* Work instructions
Extract all data as written.
[Opening Listed records section]
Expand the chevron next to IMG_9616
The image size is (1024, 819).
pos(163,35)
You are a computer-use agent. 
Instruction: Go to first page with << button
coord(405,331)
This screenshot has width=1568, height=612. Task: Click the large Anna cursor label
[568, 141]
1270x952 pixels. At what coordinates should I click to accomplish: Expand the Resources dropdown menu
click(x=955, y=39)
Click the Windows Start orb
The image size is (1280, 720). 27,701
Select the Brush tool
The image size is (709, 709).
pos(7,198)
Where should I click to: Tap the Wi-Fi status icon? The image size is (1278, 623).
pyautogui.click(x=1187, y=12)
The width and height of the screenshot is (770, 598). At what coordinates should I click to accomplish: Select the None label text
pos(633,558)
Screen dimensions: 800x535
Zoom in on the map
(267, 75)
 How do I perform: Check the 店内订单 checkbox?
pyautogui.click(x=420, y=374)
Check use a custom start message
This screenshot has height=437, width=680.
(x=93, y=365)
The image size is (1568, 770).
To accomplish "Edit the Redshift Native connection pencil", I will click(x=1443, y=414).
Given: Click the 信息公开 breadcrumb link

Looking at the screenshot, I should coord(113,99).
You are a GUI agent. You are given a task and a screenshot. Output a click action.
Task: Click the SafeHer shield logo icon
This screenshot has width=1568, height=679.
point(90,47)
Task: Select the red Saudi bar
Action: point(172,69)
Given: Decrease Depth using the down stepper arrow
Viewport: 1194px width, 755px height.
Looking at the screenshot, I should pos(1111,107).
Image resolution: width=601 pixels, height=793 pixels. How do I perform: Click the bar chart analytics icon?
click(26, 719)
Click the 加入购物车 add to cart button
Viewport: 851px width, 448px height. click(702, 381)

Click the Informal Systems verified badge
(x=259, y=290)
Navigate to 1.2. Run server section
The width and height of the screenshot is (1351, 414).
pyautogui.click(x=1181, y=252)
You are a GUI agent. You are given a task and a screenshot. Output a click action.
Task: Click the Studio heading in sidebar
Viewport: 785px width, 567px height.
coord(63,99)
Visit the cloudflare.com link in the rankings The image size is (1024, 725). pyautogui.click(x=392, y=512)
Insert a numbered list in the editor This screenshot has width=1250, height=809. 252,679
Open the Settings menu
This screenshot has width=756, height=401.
[Closing Listed records section]
* Reply to the exercise
Expand the chevron next to IMG_9616
The image size is (1024, 819).
pos(163,35)
You are a computer-use agent. 
Instruction: Go to first page with << button
coord(405,331)
This screenshot has width=1568, height=612. Task: Click the large Anna cursor label
[568, 141]
1270x952 pixels. At what coordinates should I click to accomplish: Expand the Resources dropdown menu
click(x=955, y=39)
Click the Windows Start orb
The image size is (1280, 720). 27,701
Select the Brush tool
The image size is (709, 709).
pos(7,198)
Where should I click to: Tap the Wi-Fi status icon? The image size is (1278, 623).
pyautogui.click(x=1187, y=12)
The width and height of the screenshot is (770, 598). At what coordinates should I click to accomplish: Select the None label text
pos(633,558)
Screen dimensions: 800x535
Zoom in on the map
(267, 75)
 How do I perform: Check the 店内订单 checkbox?
pyautogui.click(x=420, y=374)
Check use a custom start message
This screenshot has height=437, width=680.
(x=93, y=365)
The image size is (1568, 770).
To accomplish "Edit the Redshift Native connection pencil", I will click(x=1443, y=414).
Given: Click the 信息公开 breadcrumb link

Looking at the screenshot, I should coord(113,99).
You are a GUI agent. You are given a task and a screenshot. Output a click action.
Task: Click the SafeHer shield logo icon
This screenshot has width=1568, height=679.
point(90,47)
Task: Select the red Saudi bar
Action: point(172,69)
Given: Decrease Depth using the down stepper arrow
Viewport: 1194px width, 755px height.
Looking at the screenshot, I should pos(1111,107).
Image resolution: width=601 pixels, height=793 pixels. How do I perform: Click the bar chart analytics icon?
click(26, 719)
Click the 加入购物车 add to cart button
Viewport: 851px width, 448px height. click(702, 381)

Click the Informal Systems verified badge
(x=259, y=290)
Navigate to 1.2. Run server section
The width and height of the screenshot is (1351, 414).
pyautogui.click(x=1181, y=252)
You are a GUI agent. You are given a task and a screenshot. Output a click action.
Task: Click the Studio heading in sidebar
Viewport: 785px width, 567px height.
coord(63,99)
Visit the cloudflare.com link in the rankings The image size is (1024, 725). pyautogui.click(x=392, y=512)
Insert a numbered list in the editor This screenshot has width=1250, height=809. 252,679
Open the Settings menu
This screenshot has width=756, height=401.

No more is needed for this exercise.